The lifter slid carefully down an alley, briefly onto a thoroughfare, then followed a freight-loading route. Grok, at the controls, went very low and very slow, without his lights, using an amplified-light headset to navigate.

  The area was dark and little strewn. There was only an occasional movement, and neither of the lifter’s occupants could tell if it was this world’s version of rats or people intent on their own errands.

  “This is the kind of district a man can get his head bashed in for him,” Chas Goodnight observed.

  “Or anyone else,” Grok said. “Jasmine is getting too bold in following strange lifters about.”

  “Or else she’s been doing better with the ol’ marksmanship training than I thought,” Goodnight said.

  “I think I’m going to set it down here,” Grok said. “That second warehouse she found is just around the corner, and I’ll bet there’s watchguards out.”

  “Shall I put the alarm on?” Grok said as he grounded the lifter.

  “Either that or we’re liable to come back to a stripper and have to hike home,” Goodnight said. “But put the remote on vibrate, hey? It’d bother my nerves if it went off in the middle of a lovely bit of sneakery.”

  Goodnight wore black light-absorbing coveralls, and Grok depended on his dark fur and nightmare appearance to keep him safe.

  Both beings wore weapons harnesses in the open. If they were stopped by anyone, they’d decided to shoot, rather than talk, their way out.

  They slid around a corner, saw the storage building they wanted.

  Goodnight, being the better second-story man, carefully checked the top of the razored fence.

  There was a sensor about every ten meters.

  Grok examined the nearest one closely. It was, surprisingly, clean and maintained. He rumbled in his throat.

  Goodnight was considering the guard shacks spaced at regular intervals around the building. He took out a tiny pair of binocs, set them to normal light, and swept the area.

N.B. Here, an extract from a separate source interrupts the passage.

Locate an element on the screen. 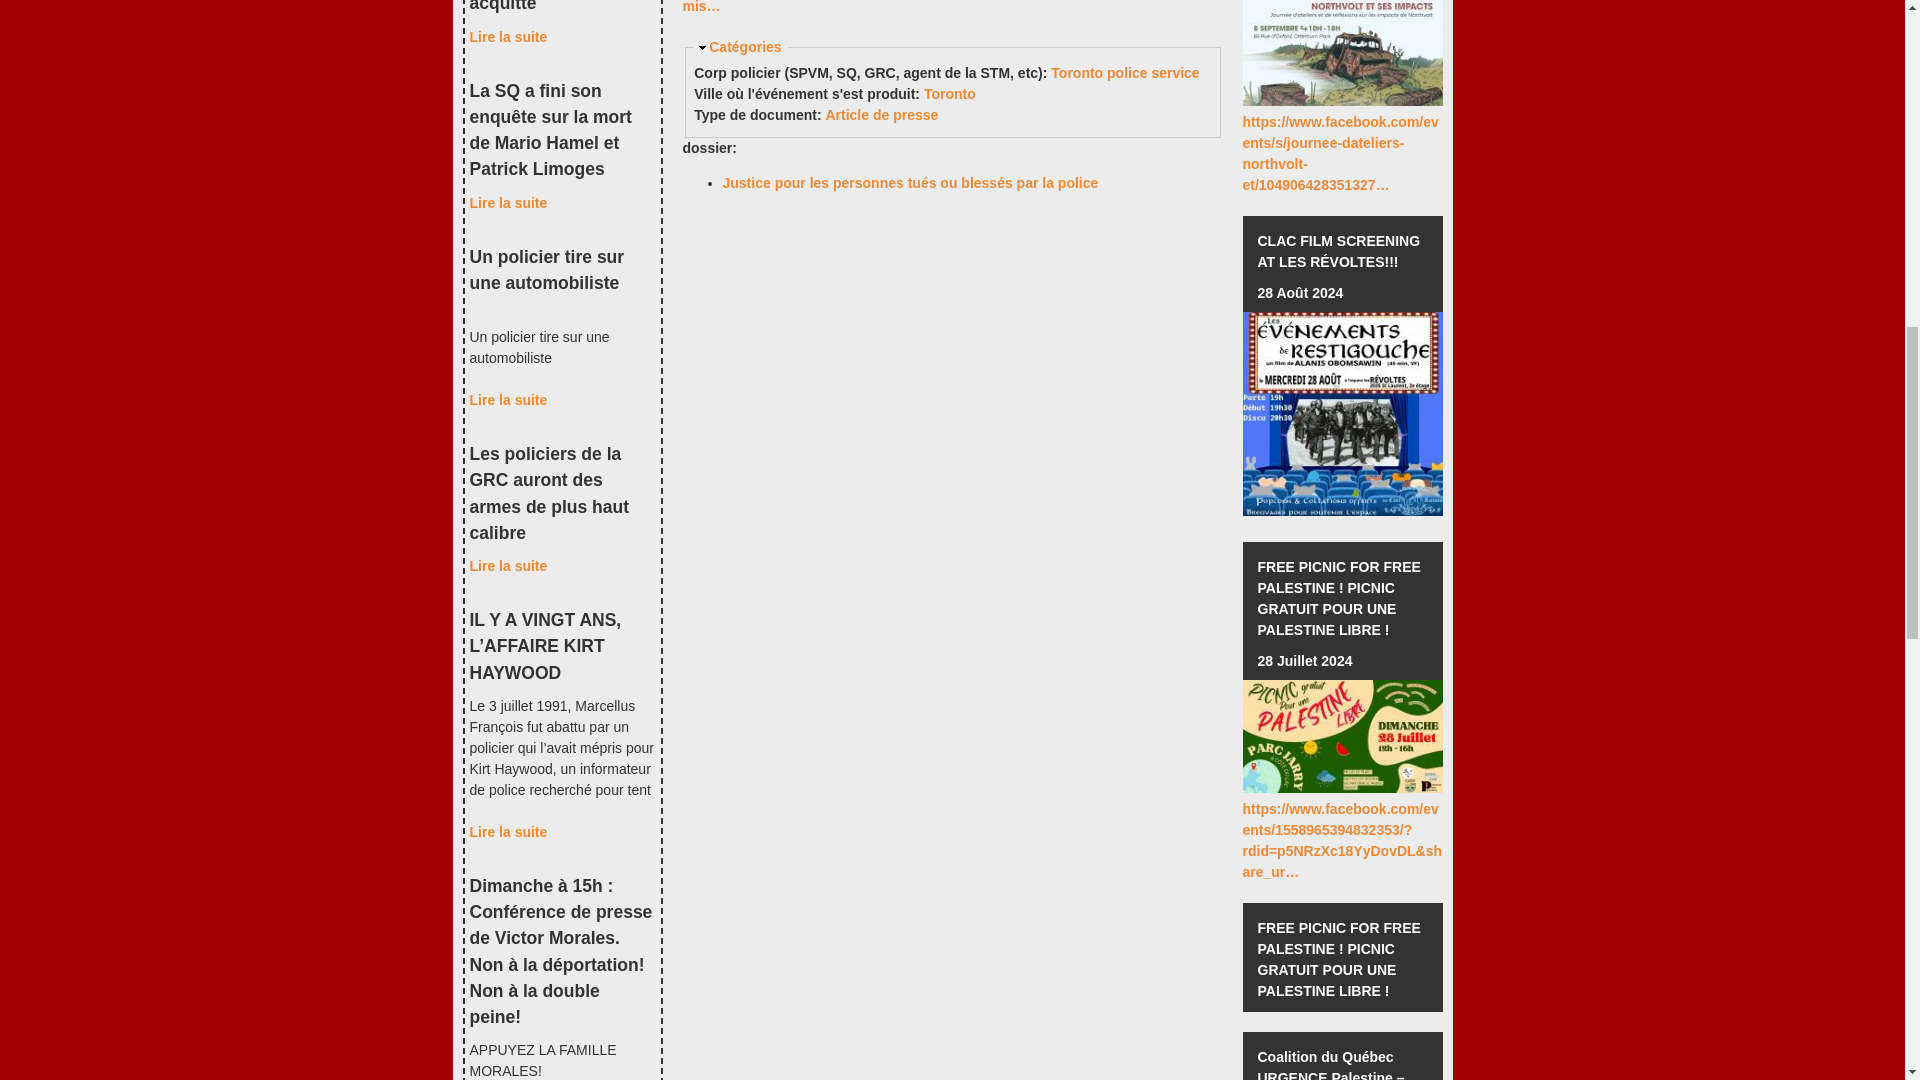  Toronto is located at coordinates (949, 94).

  It was a bit brisk that night, a wind coming off the desert, and he saw no guards moving beyond the cozy security of the shacks.

  That was good. He considered the sensors atop the razor wire, and took a shorter from a belt pouch to “wire” around the alarm.

  Grok tapped him on the shoulder, shaking his head disapprovingly. Goodnight leaned closer. The alien’s breath smelled, interestingly enough, of flowers.